The X86-64 calling convention (annoyingly) specifies that "struct x { float
a,b,c,d; }" is passed or returned in the low 2 elements of two separate XMM
registers. For example, returning that would return "a,b" in the low
elements of XMM0 and "c,d" in the low elements of XMM1. Both llvm-gcc
and clang currently generate atrocious IR for these structs, which you can see
if you compile this:
struct x { float a,b,c,d; };
struct x foo(struct x *P) { return *P; };
The machine code generated by llvm-gcc[*] for this is:
_foo:
movl (%rdi), %eax
movl 4(%rdi), %ecx
shlq $32, %rcx
addq %rax, %rcx
movd %rcx, %xmm0
movl 8(%rdi), %eax
movl 12(%rdi), %ecx
shlq $32, %rcx
addq %rax, %rcx
movd %rcx, %xmm1
ret
when we really just want:
_foo:
movq (%rdi), %xmm0
movq 8(%rdi), %xmm1
ret
I'm looking at having clang generate IR for this by passing and returning
the two halfs as v2f32 values, which they are, and doing insert/extracts in the
caller/callee. However, at the moment, the x86 backend is passing each element
of the v2f32 as an f32, instead of promoting the type and passing the v2f32 as
the low two elements of the v4f32. In the example above, this means it returns
each element in XMM0,XMM1,XMM2,XMM3 instead of just XMM0/1.
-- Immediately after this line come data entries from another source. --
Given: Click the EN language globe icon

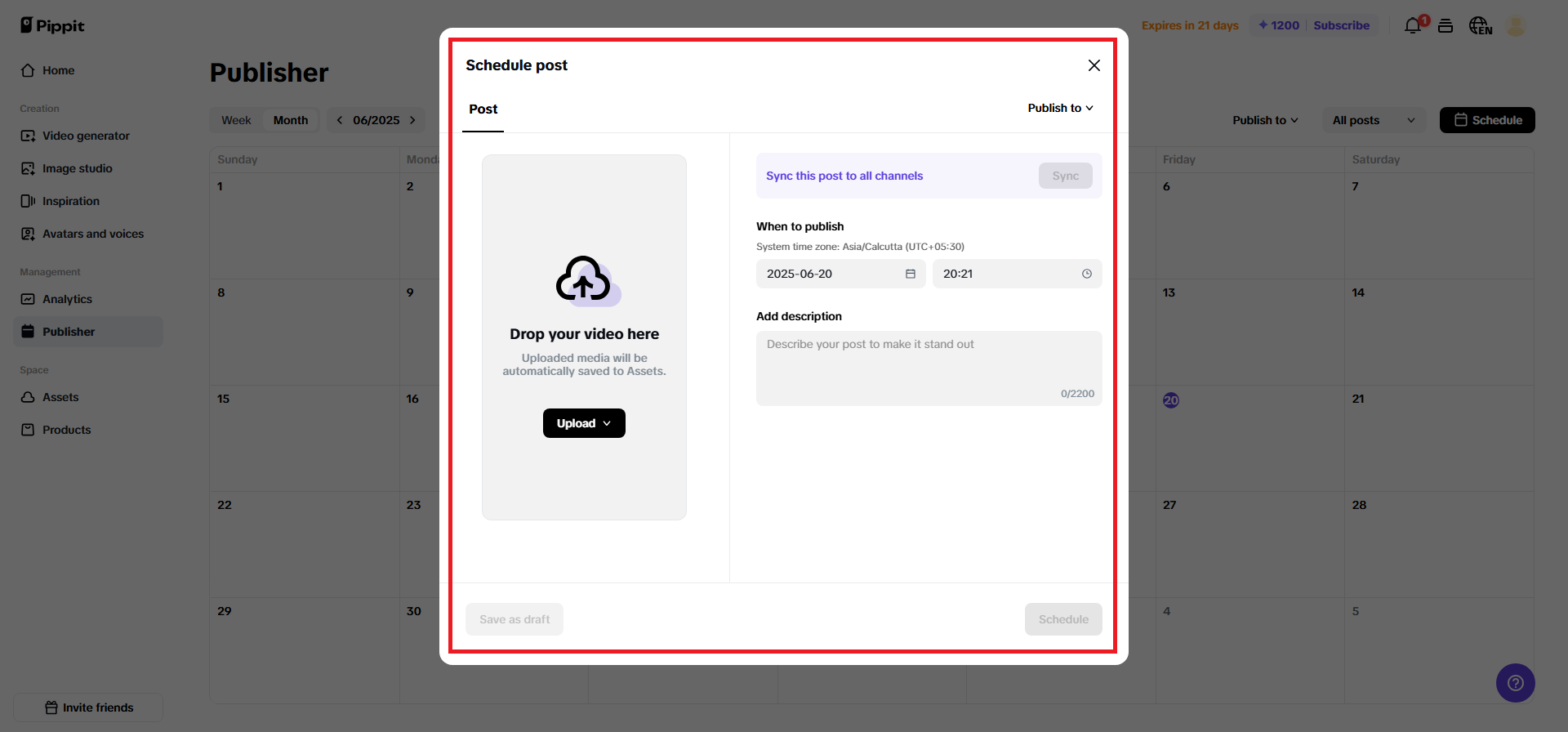Looking at the screenshot, I should tap(1480, 25).
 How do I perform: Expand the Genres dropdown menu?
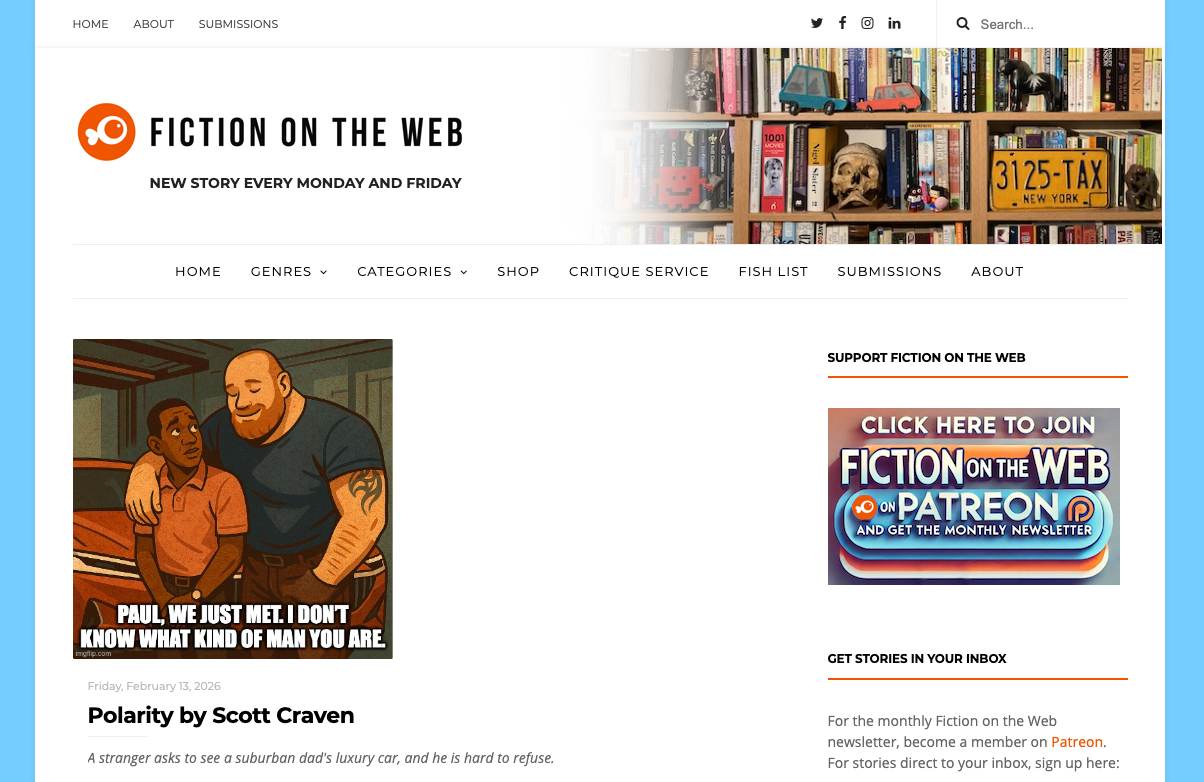(x=289, y=271)
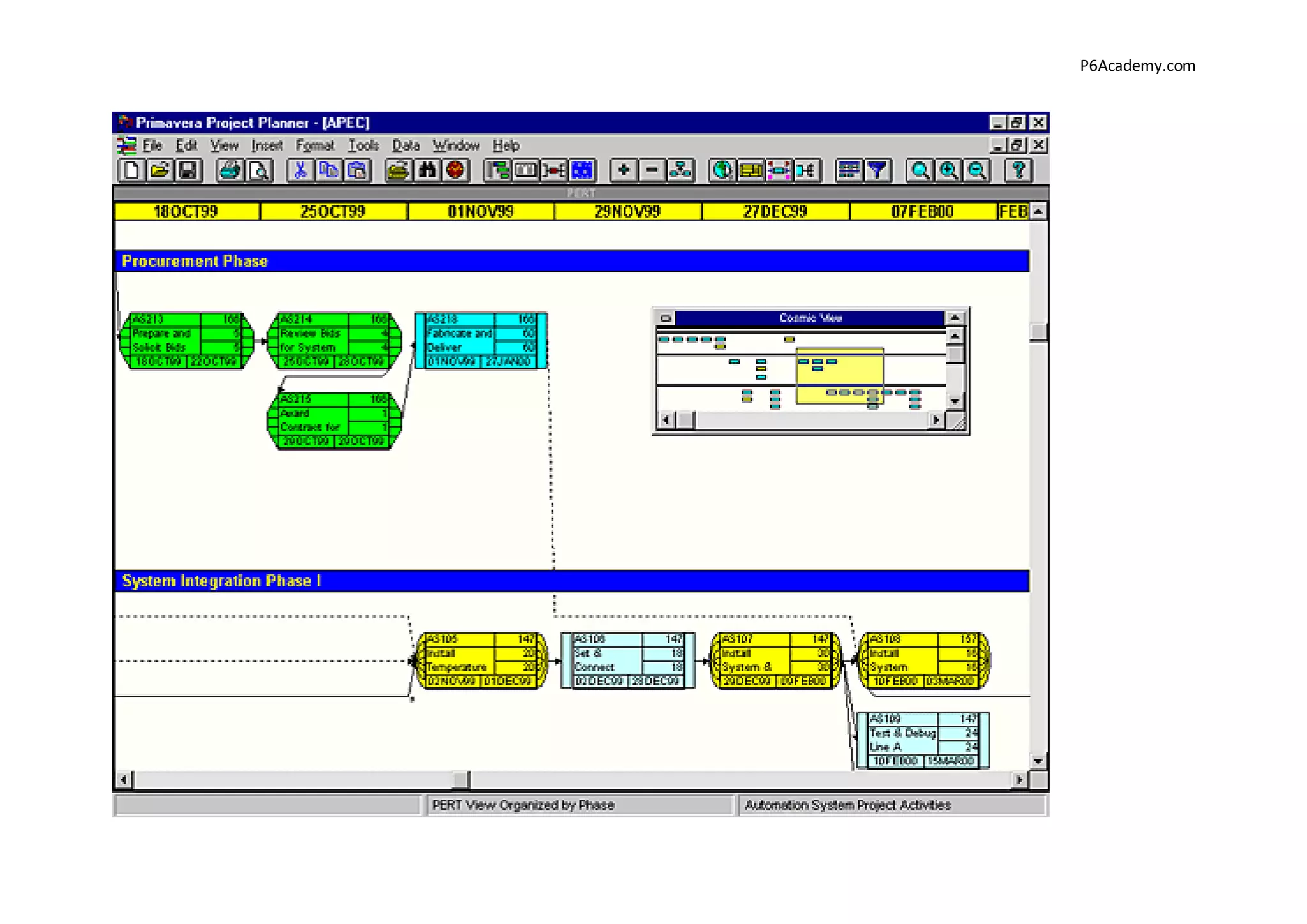
Task: Click the Procurement Phase band header
Action: [x=571, y=261]
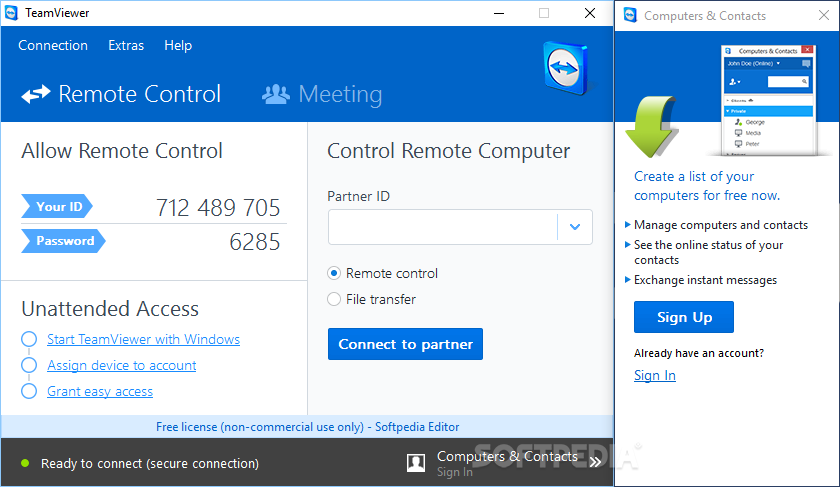Expand panel with double chevron arrows

tap(595, 462)
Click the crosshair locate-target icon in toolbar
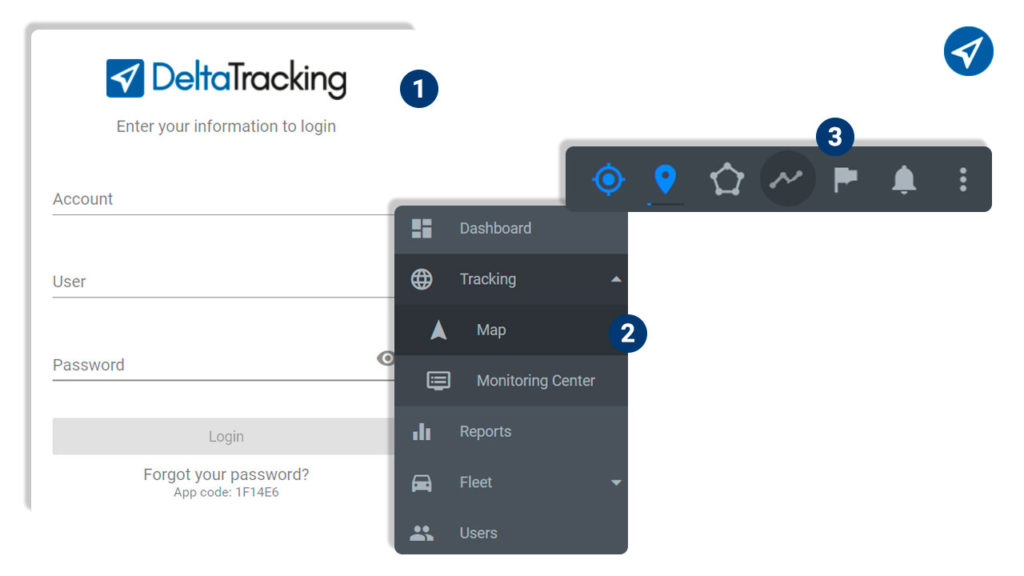1024x576 pixels. point(608,179)
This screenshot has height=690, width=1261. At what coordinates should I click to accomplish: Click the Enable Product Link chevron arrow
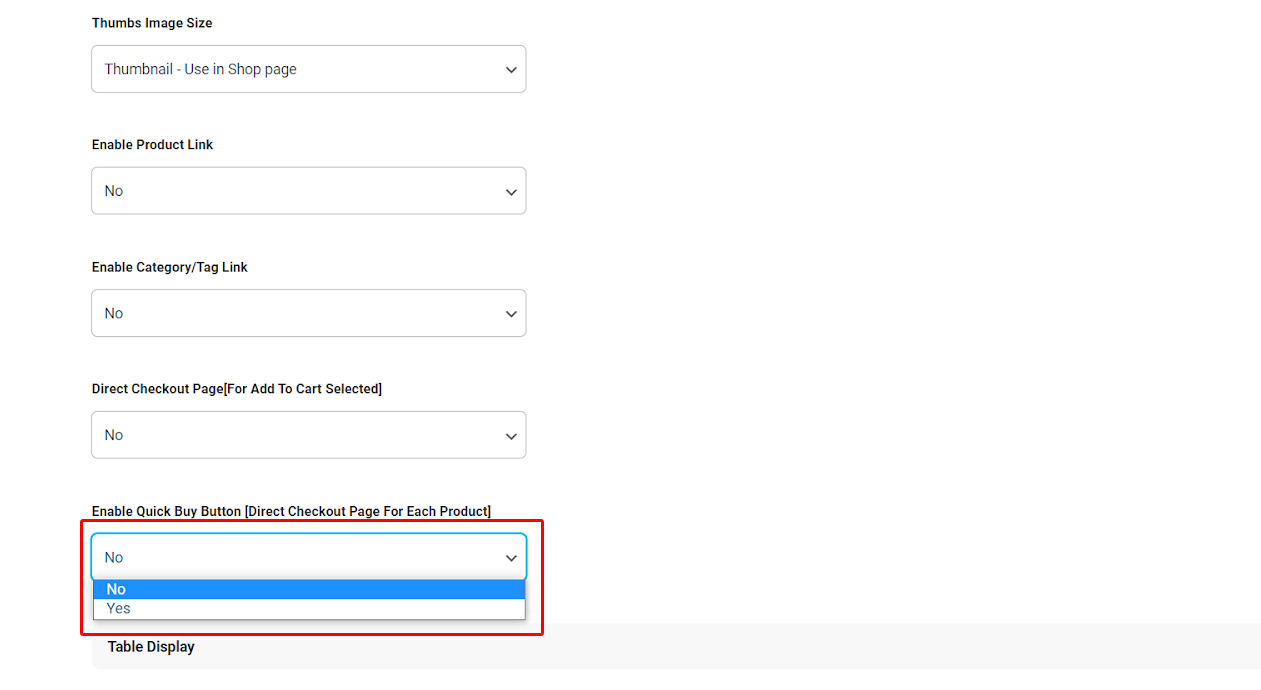(511, 192)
We already do this sort of vector promotion for operators in type legalization.
Is there any reason not to do it for the calling convention case? Is there
anyone interested in working on this? :)
-Chris
[*] Clang happens to generate good machine code for this case, but the IR is
still awful and it falls down hard on other similar cases.